Face à la dégradation alarmante d’un des joyaux écologiques les plus précieux de la République Démocratique du Congo, le gouvernement passe à l’offensive. Une importante délégation mixte ministérielle, conduite par la ministre de l’Environnement et professeure Marie Nyange Ndambo, est arrivée ce mardi 1ᵉʳ septembre à Muanda pour évaluer d’urgence la situation critique du Parc Marin des Mangroves.

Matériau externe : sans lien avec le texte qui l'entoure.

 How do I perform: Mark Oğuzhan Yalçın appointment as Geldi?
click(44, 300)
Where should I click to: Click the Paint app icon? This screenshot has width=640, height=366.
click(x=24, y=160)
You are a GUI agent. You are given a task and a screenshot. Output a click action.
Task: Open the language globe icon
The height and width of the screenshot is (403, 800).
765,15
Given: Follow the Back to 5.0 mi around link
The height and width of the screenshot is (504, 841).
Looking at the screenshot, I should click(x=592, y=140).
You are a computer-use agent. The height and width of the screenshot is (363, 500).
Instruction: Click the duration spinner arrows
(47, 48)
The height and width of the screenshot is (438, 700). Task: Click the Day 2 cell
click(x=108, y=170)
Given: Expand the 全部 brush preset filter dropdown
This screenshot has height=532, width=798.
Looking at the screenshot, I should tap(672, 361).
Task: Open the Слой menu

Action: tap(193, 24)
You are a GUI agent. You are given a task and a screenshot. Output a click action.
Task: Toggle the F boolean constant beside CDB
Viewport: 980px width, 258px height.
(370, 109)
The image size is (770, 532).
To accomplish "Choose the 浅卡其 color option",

Cette descente sur le terrain fait suite aux conclusions préoccupantes de plusieurs missions d’enquête menées conjointement par les ministères de l’Environnement et du Tourisme. Les rapports font état d’actes répétés de spoliation foncière, d’occupations illégales de terres protégées, ainsi que de pollutions graves menaçant directement la survie de cet écosystème littoral fragile.
Un écosystème vital pour la sécurité alimentaire
Lors de son intervention devant les autorités locales et les acteurs environnementaux, la ministre a rappelé l’importance stratégique et biologique capitale des mangroves. Bien au-delà de leur rôle de puits de carbone et de couverture forestière, ces zones humides constituent une zone de frayère indispensable à la reproduction de nombreuses espèces halieutiques.
« Si nous perdons cet écosystème, nous perdrons des espèces de poissons que l’on ne pourra plus jamais retrouver dans nos assiettes. Nous sommes venus pour nous enquérir personnellement de cette situation préoccupante », a déploré la ministre Marie Nyange Ndambo.
La dégradation ou la destruction de cet habitat menace directement l’approvisionnement en produits de la pêche et la sécurité alimentaire des populations riveraines.
Ponte des tortues marines menacée
Outre la pression foncière, le parc fait face à des formes destructrices de pollutions. Les nuisances sonores et lumineuses aux abords des côtes perturbent gravement les sites de ponte des tortues marines, une espèce menacée qui trouve refuge sur les plages du parc.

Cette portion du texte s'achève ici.